WHAT YOU SHOULD DO
With the pictures omitted, please transcribe exactly the lines beginning at the one that contains "Click the 48,384 star count" and ending with the last line of the records below.

(GIVEN ENTRIES begins)

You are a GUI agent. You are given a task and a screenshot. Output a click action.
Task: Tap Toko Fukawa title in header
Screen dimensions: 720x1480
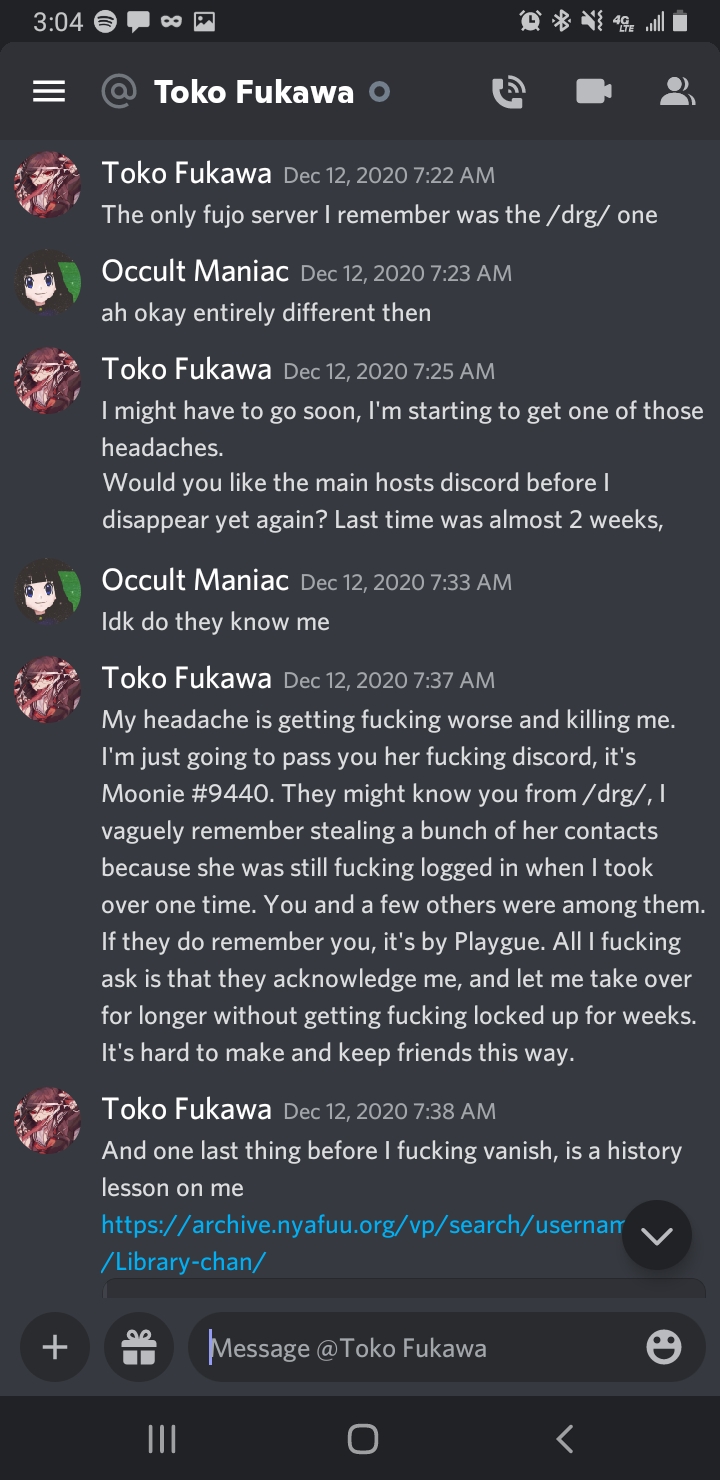point(254,93)
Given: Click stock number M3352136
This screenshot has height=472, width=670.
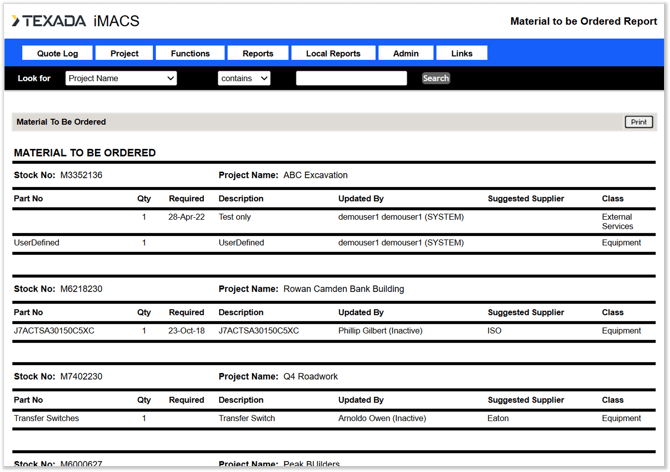Looking at the screenshot, I should click(81, 175).

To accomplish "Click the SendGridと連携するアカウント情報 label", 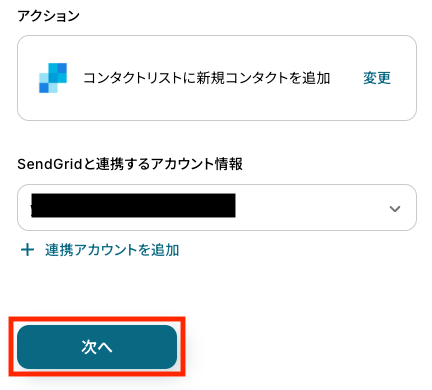I will (130, 164).
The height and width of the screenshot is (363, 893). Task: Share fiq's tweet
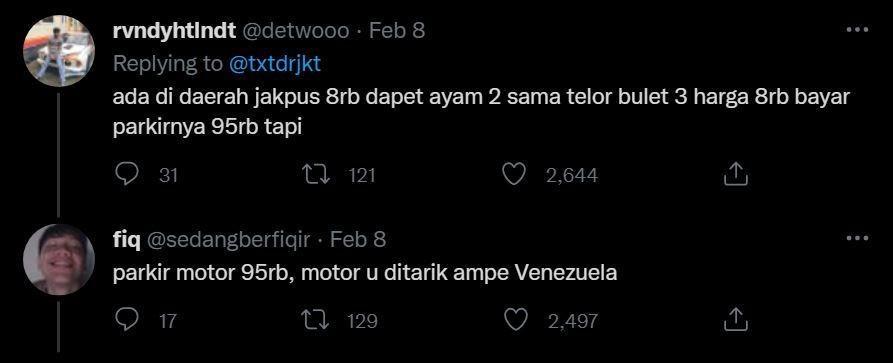click(x=735, y=320)
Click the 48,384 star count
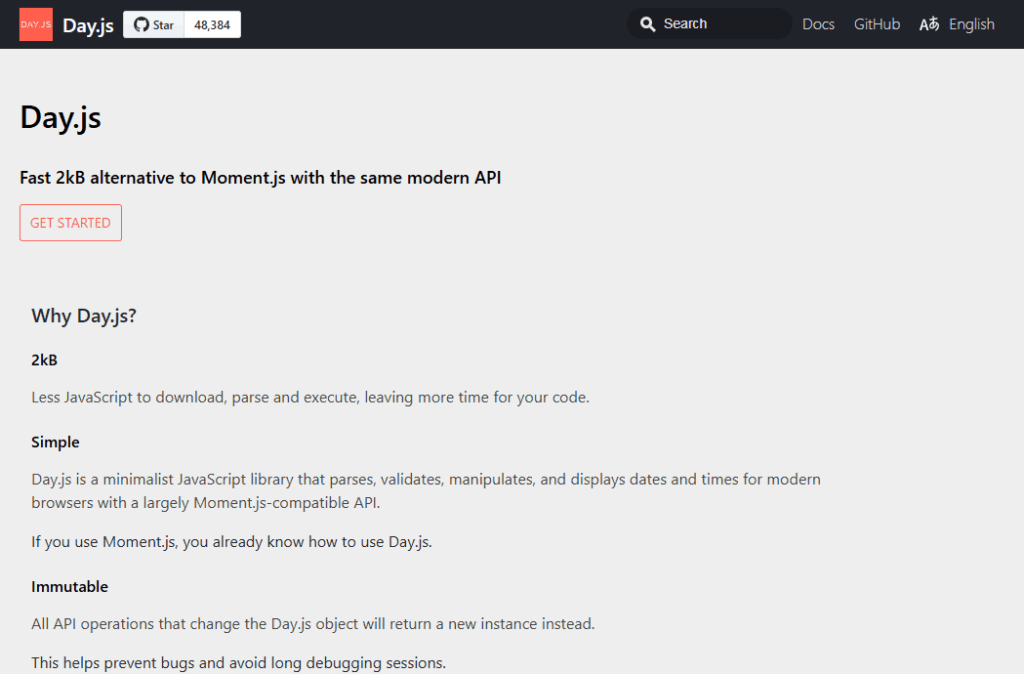Viewport: 1024px width, 674px height. coord(212,25)
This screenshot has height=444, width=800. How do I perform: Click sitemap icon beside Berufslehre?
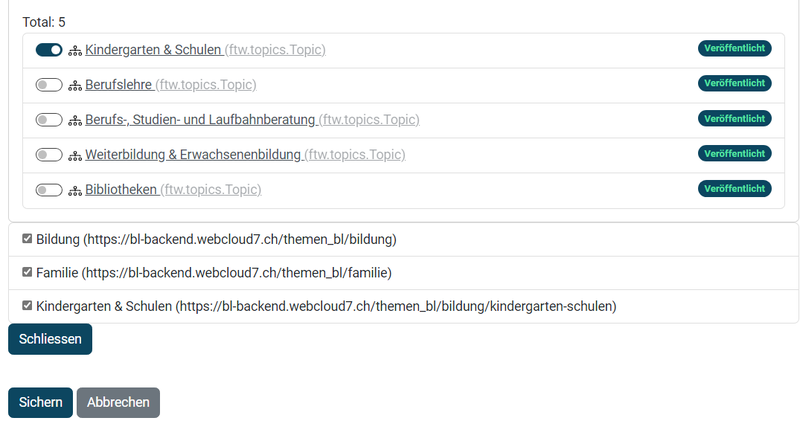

(GIVEN ENTRIES ends)

FINISHED EXERCISE
Click the 48,384 star count
Viewport: 1024px width, 674px height. coord(212,25)
This screenshot has height=444, width=800. How do I perform: Click sitemap icon beside Berufslehre?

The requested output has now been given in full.